Axis Not Rotating Properly in DS

So, I've not had this happen in Daz Studio before, and I don't know what is causing it. Suddenly I can't seem to get object to rotate around the green axis. The red and blue seem to be working fine, but not the green. Alternately, sometimes the green works fine, but the other two won't rotate when that happens. I don't know if I clicked something by accident, but I can't figure out what caused this.

Comments

  • WandererWanderer Posts: 957

    It doesn't do it every time. Just some times. And I haven't yet sorted out why/when.

  • WandererWanderer Posts: 957

    When it happens, I have to go into the slider menu and rotate it that way.

  • NorthOf45NorthOf45 Posts: 5,480

    Check your tool settings. At some point, I believe the Parameters pane started using Local or Object coordinates (as opposed to World Coordinates), but the Universal Tool (and Translate/Rotate/Scale tools) settings can show a different coordinate system for use with the manipulator gizmo in the viewport. 

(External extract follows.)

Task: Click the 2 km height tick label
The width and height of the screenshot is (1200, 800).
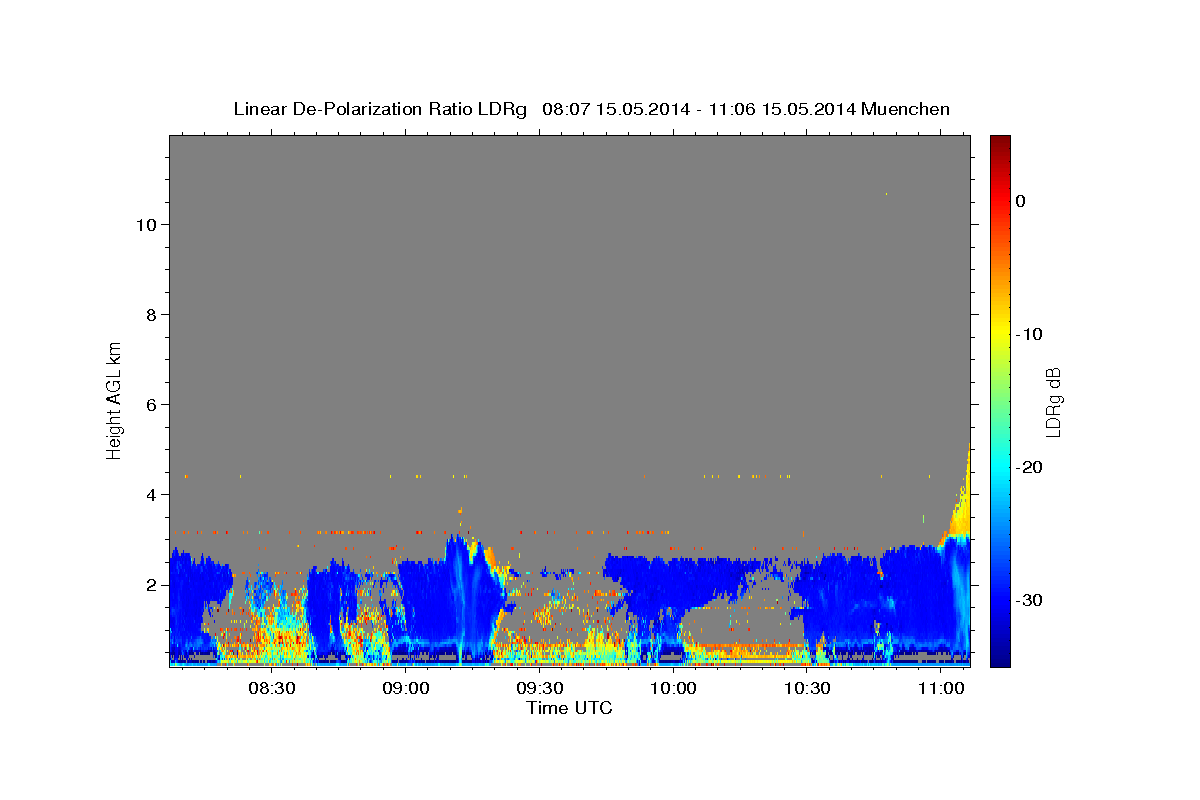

  • WandererWanderer Posts: 957

    Thank you. When I check under tools, it allows me to select a tool for use, but I don't see how to check the coords.

  • Richard HaseltineRichard Haseltine Posts: 100,730

    NorthOf45 said:

    Check your tool settings. At some point, I believe the Parameters pane started using Local or Object coordinates (as opposed to World Coordinates), but the Universal Tool (and Translate/Rotate/Scale tools) settings can show a different coordinate system for use with the manipulator gizmo in the viewport. 

    The Viewport gizmos use the coordinate system set in Tool settings, the sliders always use the local axes.

  • WandererWanderer Posts: 957

    Okay, but no suggestions as to what is happening or how to fix it? 

  • WandererWanderer Posts: 957

    It doesn't do it consistently. I'll move it a bit on one axis, and then the others stop working, or start, and then I can't go back to the other and move it with the circles.

  • NorthOf45NorthOf45 Posts: 5,480

    In Tool Settings, there is a drop-down list of coordinate choices right under the Active Tool list. It will change the manipulator's axis display in the Viewport accordingly. The action in the Viewport from the Parameter sliders might not correspond visually with the axis system you have active. There is also the risk of gimbal lock, a well-known problem in 3-D rotations where one axis is moved close to another, limiting or losing the ability to rotate one of the other axes. (Best to look that up for a clearer description). A more mundane problem is the direction of the mouse movement, sometimes you need to move side-to-side, rather than up-and-down.

  • WandererWanderer Posts: 957

    Thanks, NorthOf45. I appreciate you taking the time to answer. 

  • WandererWanderer Posts: 957

    I think that did it. I set the tool to use world instead of local. Thanks. I have no idea how that got changed, but it appears to be working now. Fingers crossed.

  • NorthOf45NorthOf45 Posts: 5,480

    yes

  • WandererWanderer Posts: 957

    On the positive side, now I know how to rotate objects on their own axis rather than relying on the standard grid coords. Very useful for turning a blade in the hand. I've been doing it the long, hard, awkward way all this time. So, thanks again to NorthOf45 and Richard Haseltine. I appreciate the insight on the how to.

  • Richard HaseltineRichard Haseltine Posts: 100,730

    What you are describing is probably Gimbal lock. It's why the rotation order matters when adding bones to a figure - the later axes get carried with the earlier and so can end up overlapping another, with the result that they have the same effect and there's no way to achieve other rotations (the order is twist, then the bend that is least likely to hit ninety degrees - gimbal lock - then the last axis, that is likely to hit ninety degrees. Using a different axis system that is separate from the bone, avoids this and DS can then convert the values into the correct values to achieve the desired bend with the bone's own rotaions.

  • don't you love shoulder bend twisting or doing front back to the arm when that happens?